Depuis le début de la semaine, la possibilité d’une relance de l’enquête du Central CID sur le Ponzi Scheme avec des préjudices de plus de Rs 1 milliard est évoquée avec persistance. La raison est que, selon toute probabilité, la Police Welfare Association (PWA) aurait pu être une victime de la compagnie d’investissements fictifs Sunkai Co Ltd, avec, pour principale promotrice, Bhimla Ramloll, alias Mme Kaba. Le montant des placements effectés par ce fonds de secours, alimenté par des contributions des membres de la force policière, est estimé, de sources officieuses, à Rs 100 millions.
Les recoupements d’informations effectués de sources concordantes depuis le début de la semaine indiquent que le sergent Sanjeev Bhoojawon, actuellement interdit de ses fonctions et qui mène un combat sans relâche contre le comité de direction de la PWA, consigne une déposition en ce sens au Central CID. En principe, cet exercice devra être complété en cours d’après-midi avec les responsables de l’enquête décidant de la marche à suivre sur la base des détails fournis par le sergent.

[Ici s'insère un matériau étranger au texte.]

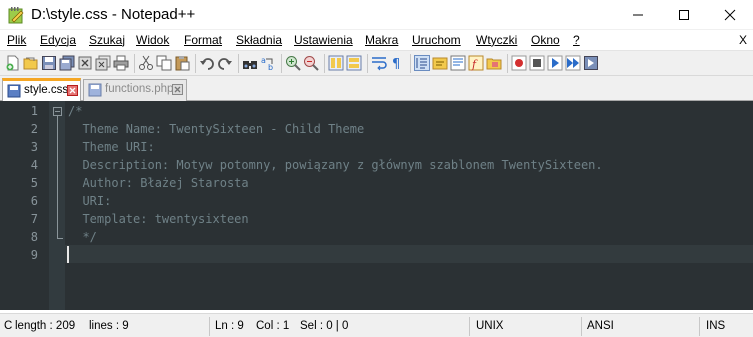 Image resolution: width=753 pixels, height=337 pixels. Describe the element at coordinates (60, 238) in the screenshot. I see `fold-guide-end` at that location.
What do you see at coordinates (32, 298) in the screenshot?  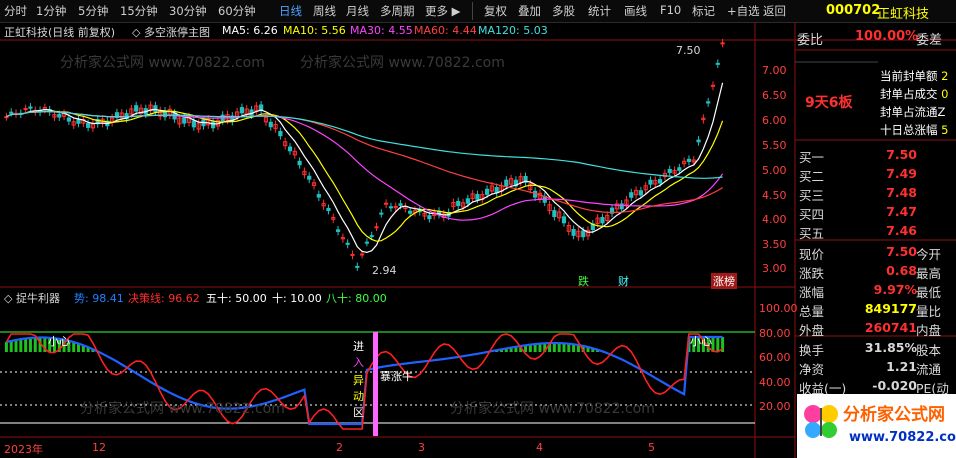 I see `sub-indicator-name: ◇ 捉牛利器` at bounding box center [32, 298].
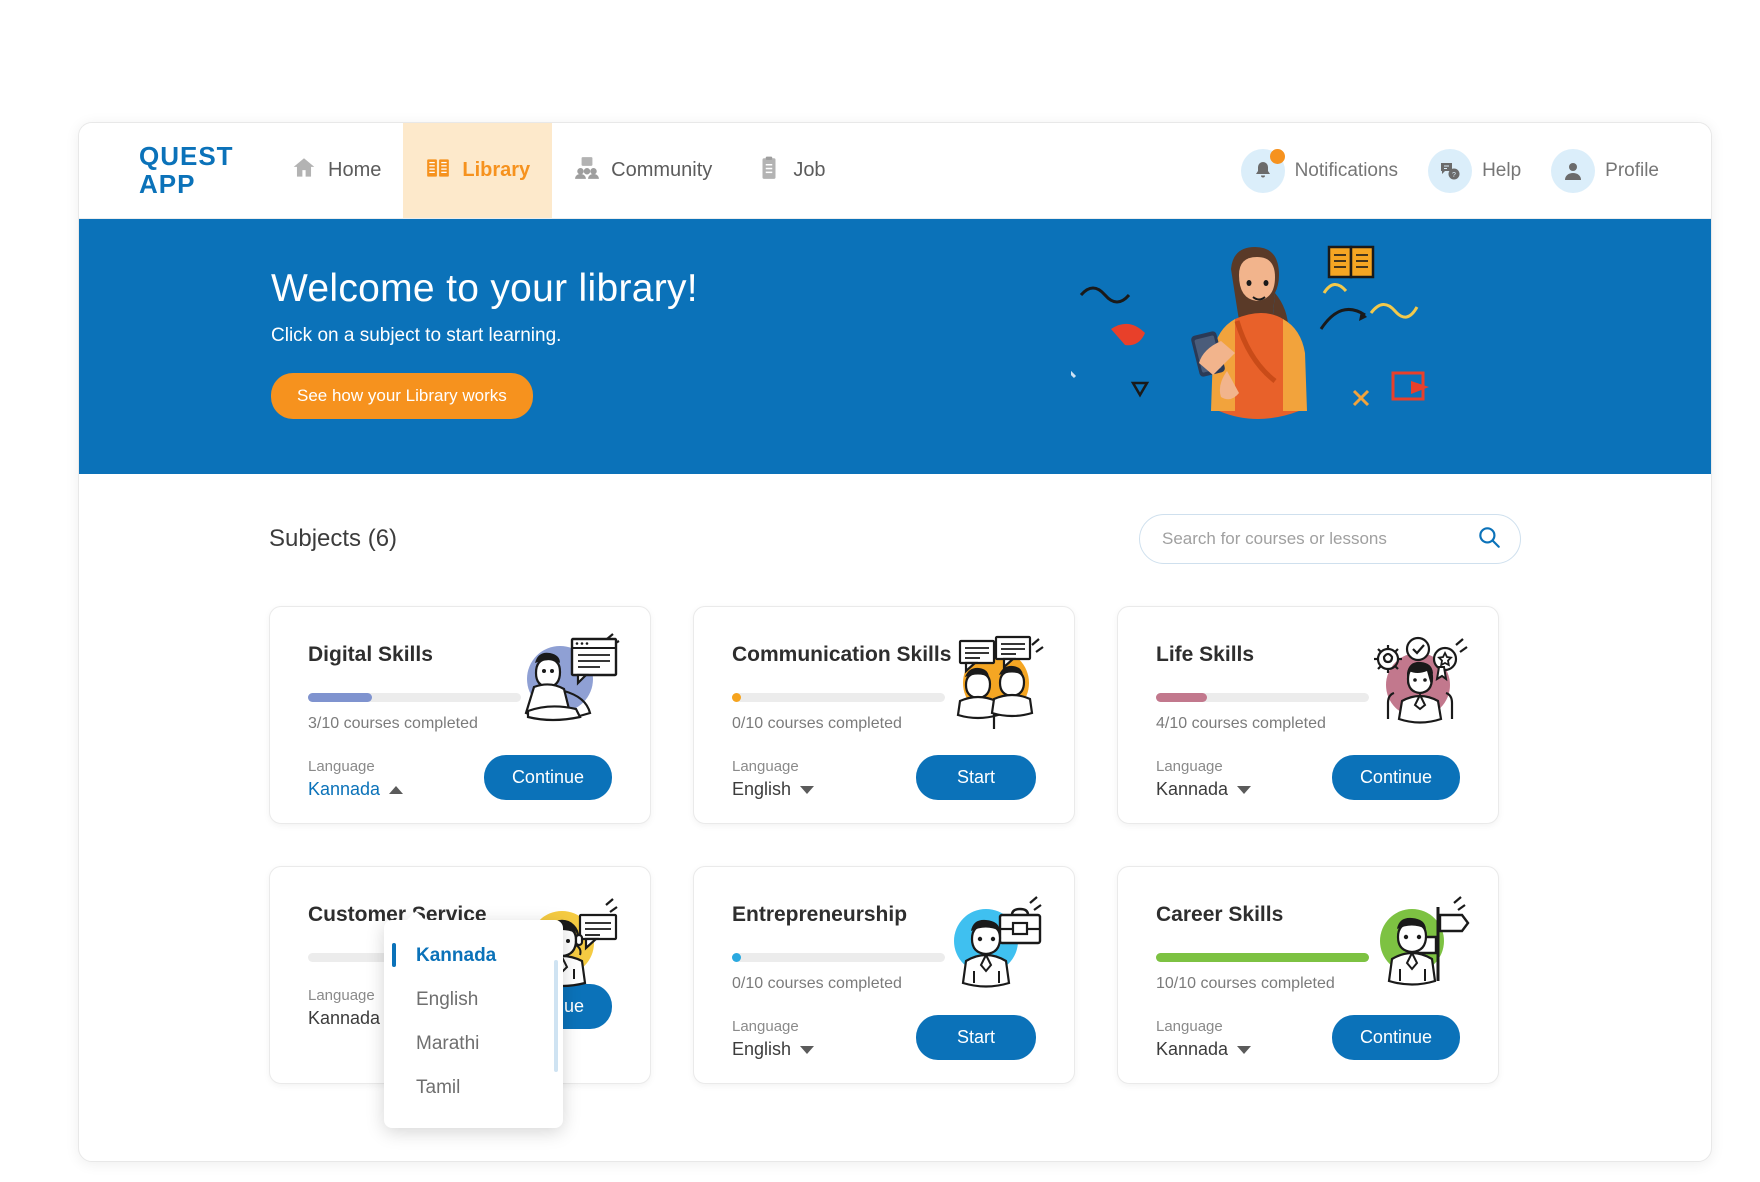 The image size is (1760, 1182). I want to click on nav-item-notifications: Notifications, so click(1320, 170).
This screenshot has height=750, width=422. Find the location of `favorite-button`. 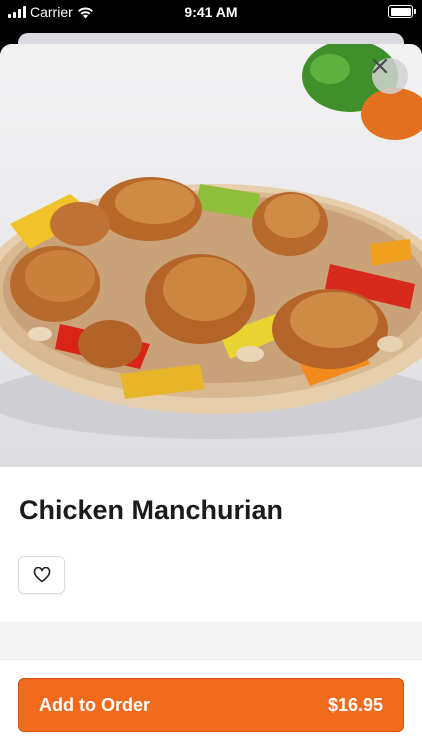

favorite-button is located at coordinates (42, 575).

Sanjeev Bhoojawon allègue que, selon des dossiers en sa possession, la PWA aurait effectué des investissements de Rs 100 millions au sein du Ponzi Scheme élaboré par Mme Kaba, qui a déjà été inculpée provisoirement. Il aurait mis à la disposition du Central CID des pistes en vue de rouvrir et de réorienter l’enquête sur ce scandale financier. Ainsi, le nom d’un officier de police, agissant en tant que Cavasser officiel de la Sunkai Co Ltd, a été cité comme une éventuel Star Witness pour faire la lumière sur les circonstances et les conditions dans lesquelles la PWA a été amenée à investir dans le Ponzi Scheme de Mme Kaba. Cet officier a déjà été inculpé provisoirement dans le précédent volet de cette même enquête, initiée depuis mars dernier.
Toutefois, la première difficulté reste de confirmer le montant de ces Rs 100 millions, évoqué par le sergent Bhoojawon. Jusqu’ici, la bataille contre le comité de direction de la PWA demeure l’accès aux livres de comptes et autres documents portant sur les transactions opérées. Le sergent Bhoojawon souligne qu’au cours de ces cinq dernières années, au moins depuis 2010, les comptes de la PWA n’auraient pas été audités formellement et soumis au Registrar, comme prévu par la loi.
Pour contourner cet obstacle, le Central CID étudie l’option de solliciter un Judge’s Order de la Cour suprême pour engager un “Money Trail” sur les mouvements de fonds au sein de la PWA et pour obtenir confirmation au sujet de la véracité de ces placements de Rs 100 millions. En cas de confirmation de cette décision, une nouvelle étape sera franchie dans le combat des membres de la force policière, tentant de mieux comprendre la gestion de leurs cotisations.
Le facteur, qui a précipité les événements depuis le début de cette semaine avec la déposition du sergent Bhoojawon contre le comité de direction de la PWA, a été l’assemblée générale de dimanche dernier. Cette réunion des membres de la PWA a été houleuse et a pris fin dans le chaos avant que l’agenda du jour ne soit épuisé.
« Jusqu’au moment crucial de la réunion, soit quand il devait être question de tenir de nouvelles élections, des désordres télécommandés et prémédités avaient éclaté, présentant aux membres du comité un prétexte en or pour fermer l’assemblée générale en catastrophe. Nous nous demandons pourquoi ce scénario ? Pourquoi ont-ils peur d’organiser des élections au sein de la PWA dans la transparence ? Nous préférons attendre les premières conclusions de l’enquête du central CID sur les Rs 100 millions alléguées pour en savoir plus », a déclaré le sergent Bhoojawon, qui prévoit d’animer demain un point de presse sur la situation prévalant au sein de la PWA.